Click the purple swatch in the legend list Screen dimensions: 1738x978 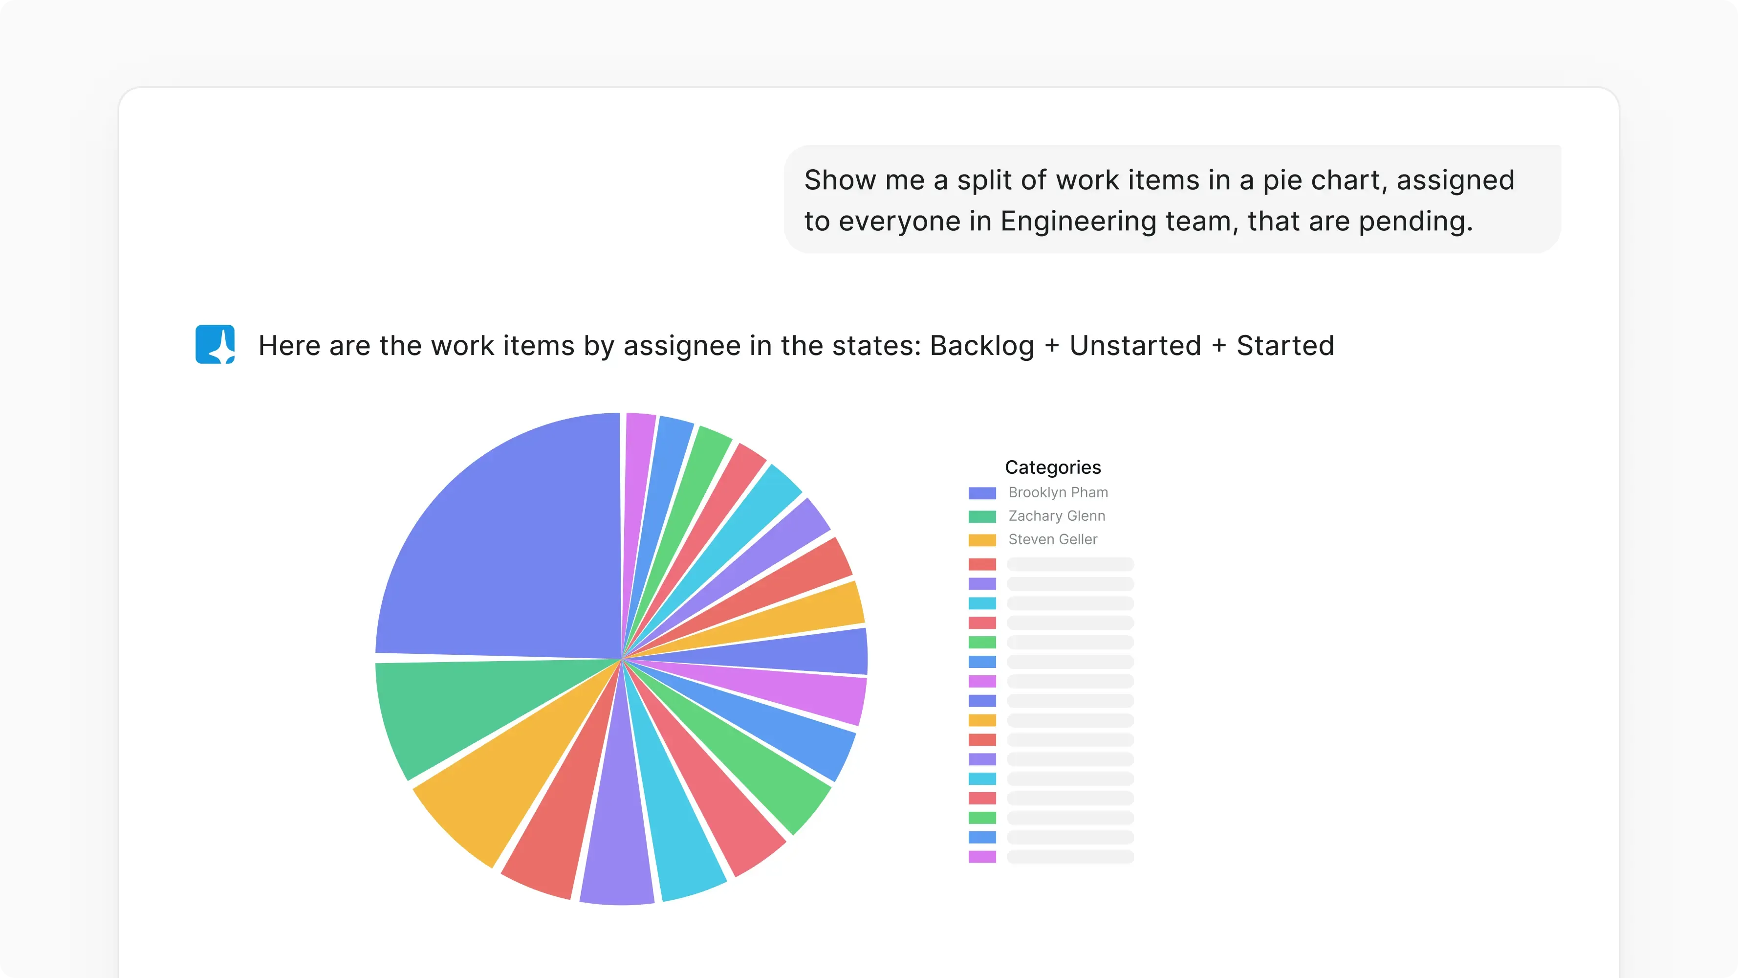982,583
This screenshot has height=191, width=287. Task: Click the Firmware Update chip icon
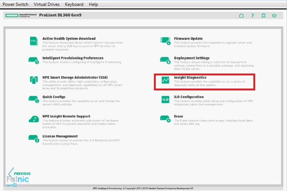click(165, 41)
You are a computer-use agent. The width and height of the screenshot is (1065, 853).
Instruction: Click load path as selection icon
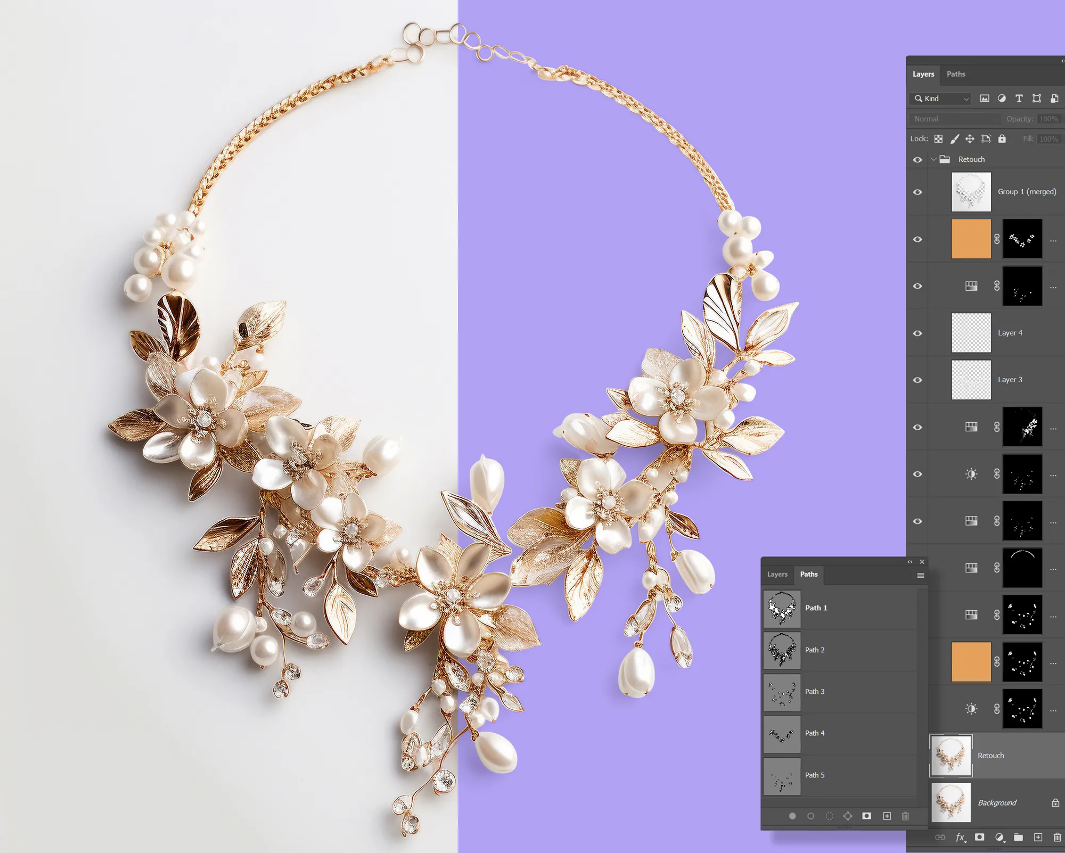pyautogui.click(x=829, y=816)
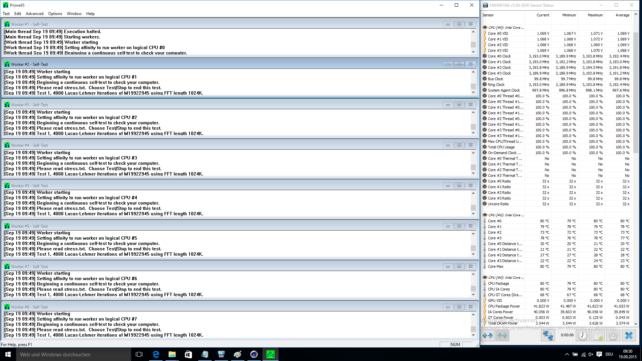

——

◆ EXERCISE OBJECTIVE ◆
Report each line of the entries above that contains the string "height", reproducing every such line in full.

◆ CORRECT RESULT ◆
This screenshot has height=191, width=287. Task: Click the Firmware Update chip icon
You are a computer-use agent. The width and height of the screenshot is (1065, 853).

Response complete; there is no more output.